:: Set task A ::
In the piece on Soviet logistics, translate this sentence into Spanish: "The Red Army conducted three major operations before the events of June 1941, these were the Battle of Khalkhin Gol, the Occupation of Poland in 1939 and the Winter War with Finland in 1940."
:: Set task B ::
According to the piece on Soviet logistics, how far into former Polish territory did the new Curzon Line border lie?
:: Set task C ::
Continue the piece on Soviet logistics in 1941 from the point where it stops.

:: Text shown ::
--*--
Turning point for Soviet logistics - 28th July 1941

Crimea 1944 - Soviet Female Fighter Pilots pushinga ZIS-5 lorry

Crimea 1944 - Soviet Female Fighter Pilots pushinga ZIS-5 lorry

In the idea of ‘the Stability of the Rear’ includes all that constitutes the life and activity of the whole state system, politics, economy, the apparatus of production, the degree of organisation of the workers, the ideology, science, art, the morale of the people and other factors.
— Voroshilov

The Rear of the Red Army 1939-41

The Red Army conducted three major operations before the events of June 1941, these were the Battle of Khalkhin Gol, the Occupation of Poland in 1939 and the Winter War with Finland in 1940. These operatiions were all characterised by a common element, supply and transportation problems, with roads and railways blocked by traffic jams, stores rotting beside the road while troops starved on the front line and delays in delivering ammuition. After each of these failures, an investigation was launched and changes made, which by June 1941 meant that the Rear of the Red Army was split between 4 commands. In addition the invasion caught the Rear in the midst of its shift from the Military Districts behind the old frontier to new forward positions behind the new Curzon Line border 300 km deep into former Polish territory.
--*--
:: Provided information ::

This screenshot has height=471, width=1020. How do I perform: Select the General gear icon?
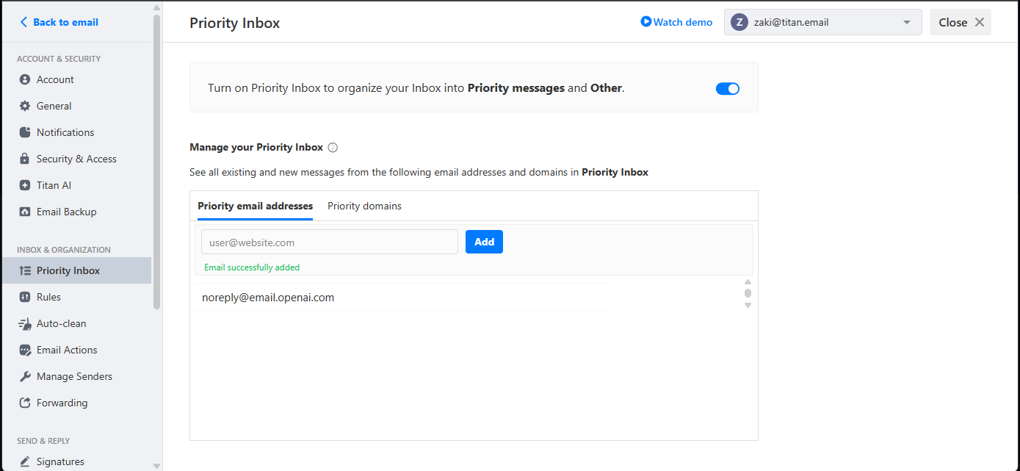click(25, 106)
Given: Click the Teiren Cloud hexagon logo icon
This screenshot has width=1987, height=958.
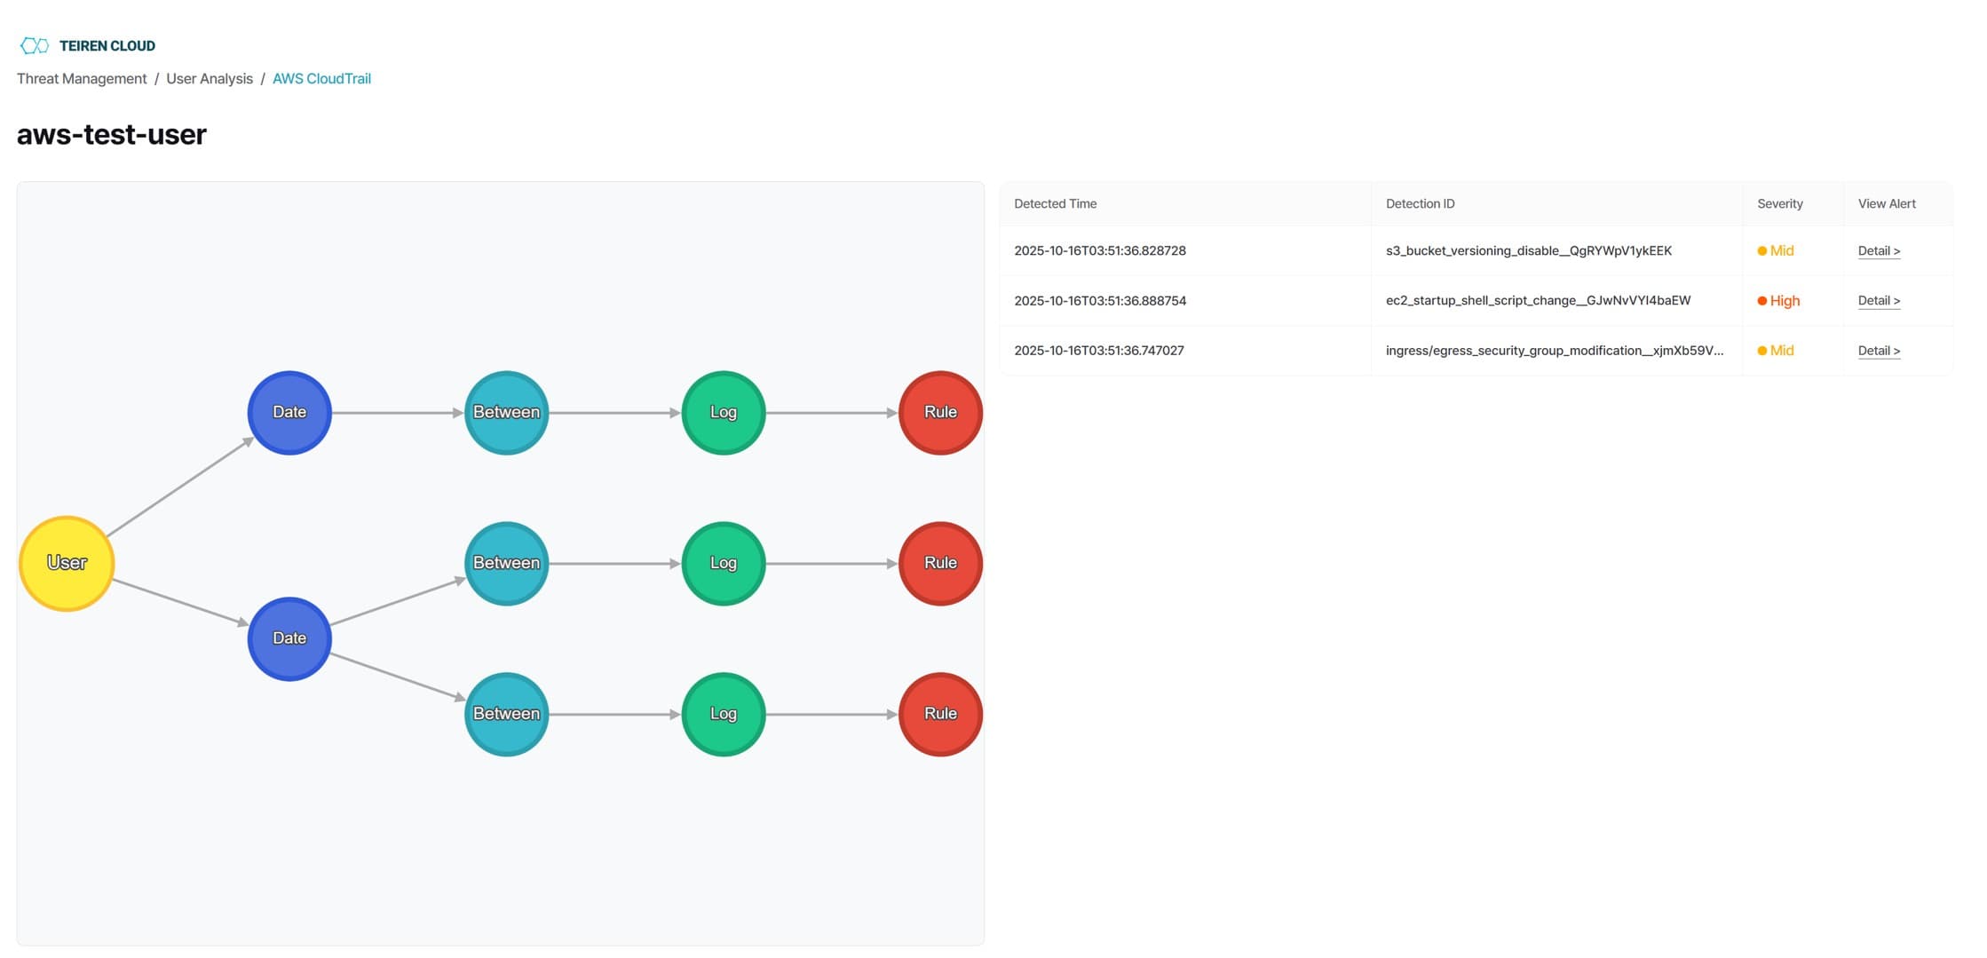Looking at the screenshot, I should (36, 44).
--*--
:: Final result A ::
El Ejército Rojo llevó a cabo tres operaciones importantes antes de los acontecimientos de junio de 1941: la batalla de Jaljin Gol, la ocupación de Polonia en 1939 y la Guerra de Invierno con Finlandia en 1940.

:: Final result B ::
300 km.

:: Final result C ::
The Red Army as a whole was short of transport with only 200,000 vehicles with the Army while it awaited the calling up of 200,000 civlian vehicles from all over the Soviet Union. There were delays in these requistions since the level of servicability was low, due to the large number of organisations operating the fleet and the small size of these operators, typically each one had only 6 vehicles. With no transport, Tank Divisions set off for battle and ran out of fuel, artillery batteries found themselves with no shells and food ran short. The Germans won the first round of encirclement battles close to the frontier without difficulty and by the end of July Heeresgruppe Mitte was conducting the second round of encirclement battles around Smolensk only 5 weeks into the war and 600 km deep into the Soviet Union.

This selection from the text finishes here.